*** Begin section ***
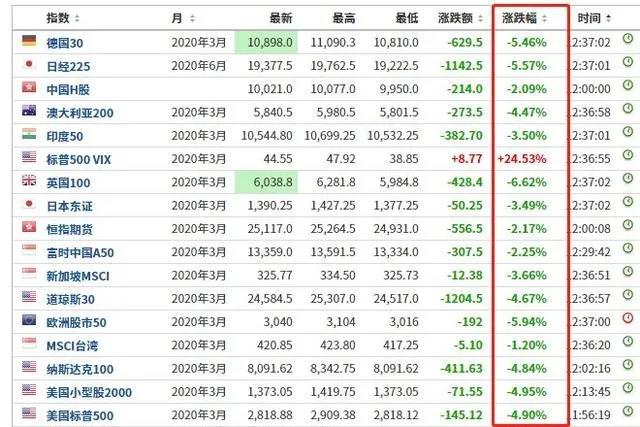The height and width of the screenshot is (427, 640).
Task: Click the Australian flag icon beside 澳大利亚200
Action: point(29,110)
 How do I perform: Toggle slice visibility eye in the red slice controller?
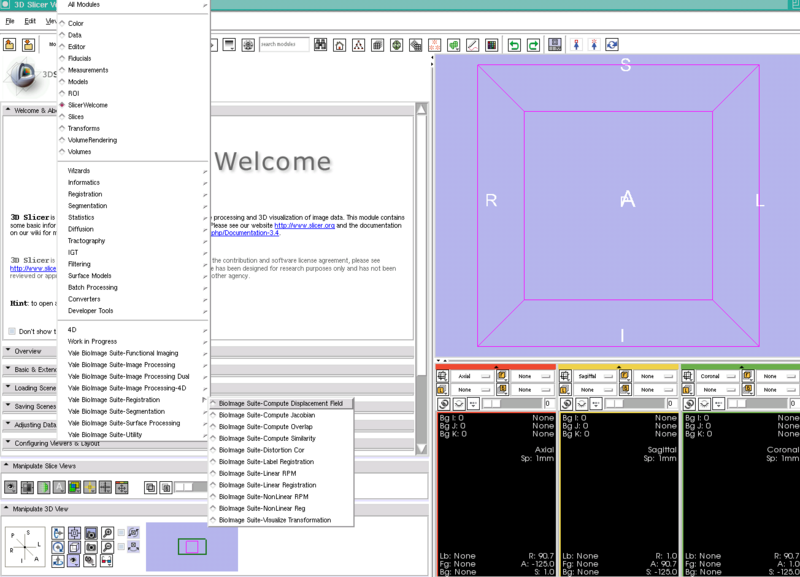pos(458,403)
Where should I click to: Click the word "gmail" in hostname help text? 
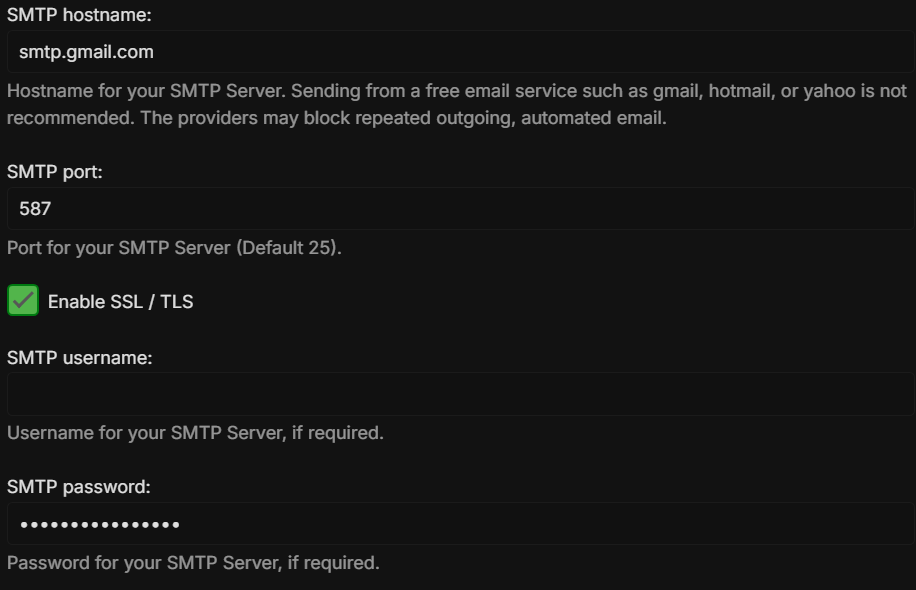677,91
*** End section ***
The copy must start at the line containing "How do I perform: Toggle" and end at the last line of the records, matching each line exactly and holding no pictures.

* **Answer to the exercise**:
 How do I perform: Toggle slice visibility eye in the red slice controller?
pos(458,403)
Where should I click to: Click the word "gmail" in hostname help text? 
677,91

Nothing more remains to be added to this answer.